THE MOST IMPORTANT QUESTIONS TO ASK
WHEN INTERVIEWING A TAILOR
... is
better thought of as ...
THE MOST
IMPORTANT ANSWERS TO LISTEN FOR WHEN
HAVING A CONVERSATION WITH A TAILOR.
An American friend who lived in Paris for
many years immediately following WWII once
told me that at that time in Europe most
men's and women's clothes were made by
tailors because there was no other option.
She added, "And you were very careful about
what you had made because you would be
wearing it for a long time."
In those days it was clear who was a tailor.
Today that distinction is purposefully
blurred.
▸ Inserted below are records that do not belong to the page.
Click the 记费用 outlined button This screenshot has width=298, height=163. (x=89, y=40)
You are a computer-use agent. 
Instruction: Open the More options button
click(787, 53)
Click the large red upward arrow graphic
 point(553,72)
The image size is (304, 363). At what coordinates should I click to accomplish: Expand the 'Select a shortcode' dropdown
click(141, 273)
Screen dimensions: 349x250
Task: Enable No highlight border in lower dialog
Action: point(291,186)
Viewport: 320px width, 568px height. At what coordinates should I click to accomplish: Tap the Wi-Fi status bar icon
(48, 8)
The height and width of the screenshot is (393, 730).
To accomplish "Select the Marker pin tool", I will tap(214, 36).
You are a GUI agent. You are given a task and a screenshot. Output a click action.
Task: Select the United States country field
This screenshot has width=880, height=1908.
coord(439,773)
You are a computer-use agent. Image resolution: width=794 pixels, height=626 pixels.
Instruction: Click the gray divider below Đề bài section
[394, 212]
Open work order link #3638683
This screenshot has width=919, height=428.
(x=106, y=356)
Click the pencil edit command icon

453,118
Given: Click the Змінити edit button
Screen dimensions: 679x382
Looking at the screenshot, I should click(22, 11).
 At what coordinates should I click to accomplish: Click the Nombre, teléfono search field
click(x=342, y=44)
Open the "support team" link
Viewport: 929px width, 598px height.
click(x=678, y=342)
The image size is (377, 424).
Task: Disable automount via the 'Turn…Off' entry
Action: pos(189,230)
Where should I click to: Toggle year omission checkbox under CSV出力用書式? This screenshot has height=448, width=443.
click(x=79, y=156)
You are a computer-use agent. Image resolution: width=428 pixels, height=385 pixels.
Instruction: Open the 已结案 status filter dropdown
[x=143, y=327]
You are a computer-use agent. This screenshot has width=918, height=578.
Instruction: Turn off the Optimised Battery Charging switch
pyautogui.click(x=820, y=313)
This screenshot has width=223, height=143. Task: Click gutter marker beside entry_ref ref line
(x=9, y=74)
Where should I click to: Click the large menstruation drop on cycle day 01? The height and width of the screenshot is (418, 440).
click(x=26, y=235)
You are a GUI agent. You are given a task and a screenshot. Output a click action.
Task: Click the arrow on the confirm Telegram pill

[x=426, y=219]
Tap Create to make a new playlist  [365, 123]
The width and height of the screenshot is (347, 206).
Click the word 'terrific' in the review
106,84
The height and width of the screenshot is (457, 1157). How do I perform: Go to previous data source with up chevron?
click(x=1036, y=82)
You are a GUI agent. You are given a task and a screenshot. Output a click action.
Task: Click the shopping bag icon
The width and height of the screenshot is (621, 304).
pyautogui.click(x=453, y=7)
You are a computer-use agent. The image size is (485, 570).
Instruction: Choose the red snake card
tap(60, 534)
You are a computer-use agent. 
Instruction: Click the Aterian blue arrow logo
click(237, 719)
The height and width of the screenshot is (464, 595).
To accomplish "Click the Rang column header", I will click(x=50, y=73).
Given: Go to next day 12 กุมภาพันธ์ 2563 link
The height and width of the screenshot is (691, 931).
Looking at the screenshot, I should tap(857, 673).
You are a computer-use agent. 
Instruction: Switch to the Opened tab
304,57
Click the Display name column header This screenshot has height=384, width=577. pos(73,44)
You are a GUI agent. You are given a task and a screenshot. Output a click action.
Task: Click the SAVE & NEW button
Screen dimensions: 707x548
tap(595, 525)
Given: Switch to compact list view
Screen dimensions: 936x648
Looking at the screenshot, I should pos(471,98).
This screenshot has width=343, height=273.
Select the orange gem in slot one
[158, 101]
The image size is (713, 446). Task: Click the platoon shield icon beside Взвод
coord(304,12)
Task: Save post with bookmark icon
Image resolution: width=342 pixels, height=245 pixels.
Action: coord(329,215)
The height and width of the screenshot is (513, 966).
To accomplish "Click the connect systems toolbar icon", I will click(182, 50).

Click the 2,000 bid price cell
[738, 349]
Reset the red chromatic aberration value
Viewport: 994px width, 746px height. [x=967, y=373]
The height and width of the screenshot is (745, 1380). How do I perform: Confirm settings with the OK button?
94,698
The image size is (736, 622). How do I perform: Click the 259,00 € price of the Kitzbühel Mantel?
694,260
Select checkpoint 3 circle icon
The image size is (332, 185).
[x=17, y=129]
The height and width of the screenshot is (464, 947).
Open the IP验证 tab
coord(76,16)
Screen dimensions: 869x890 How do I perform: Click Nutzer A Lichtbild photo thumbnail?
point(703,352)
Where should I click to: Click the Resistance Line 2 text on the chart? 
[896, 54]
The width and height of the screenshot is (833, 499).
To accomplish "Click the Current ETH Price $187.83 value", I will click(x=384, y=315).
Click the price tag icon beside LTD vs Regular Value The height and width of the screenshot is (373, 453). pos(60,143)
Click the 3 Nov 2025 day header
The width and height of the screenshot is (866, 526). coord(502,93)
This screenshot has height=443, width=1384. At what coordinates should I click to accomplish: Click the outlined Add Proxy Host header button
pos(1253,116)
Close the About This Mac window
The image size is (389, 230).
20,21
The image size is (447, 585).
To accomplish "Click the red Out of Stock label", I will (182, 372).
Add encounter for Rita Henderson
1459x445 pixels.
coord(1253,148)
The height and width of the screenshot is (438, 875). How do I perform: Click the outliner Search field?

Most of the traditional functions of
a tailor such as designing, pattern making,
sewing, fitting, busheling (old German for
altering and mending), selling, guidance,
and customer care have been appropriated in
the marketplace by designers, stylists,
factories, machine operators, needle workers,
salesmen, retail stores, and the media.
As you go through the process of finding a
tailor, you will have the obvious questions
of price, fabric, style, and time. But if you
don't know if the quality is there, if the
design and color are right for you, or if it
fits properly, the answers you get may be
meaningless. If you are looking for a custom
tailor today you've got to know what you are
doing. Caveat Emptor!
Having clothes properly made isn't "off the
rack" handy and convenient, and it is costly.
Given the time required and the expense, the
first person to question is you. Consider
what you want from a custom suit, jacket, or
trousers that you cannot get with
ready-to-wear or made-to-measure garments
from a retail men's clothing store. Many
off-the-peg garments are well made and will
fit fairly well when you find the right make
and model for you, and made-to-measure
clothing can be less expensive than custom.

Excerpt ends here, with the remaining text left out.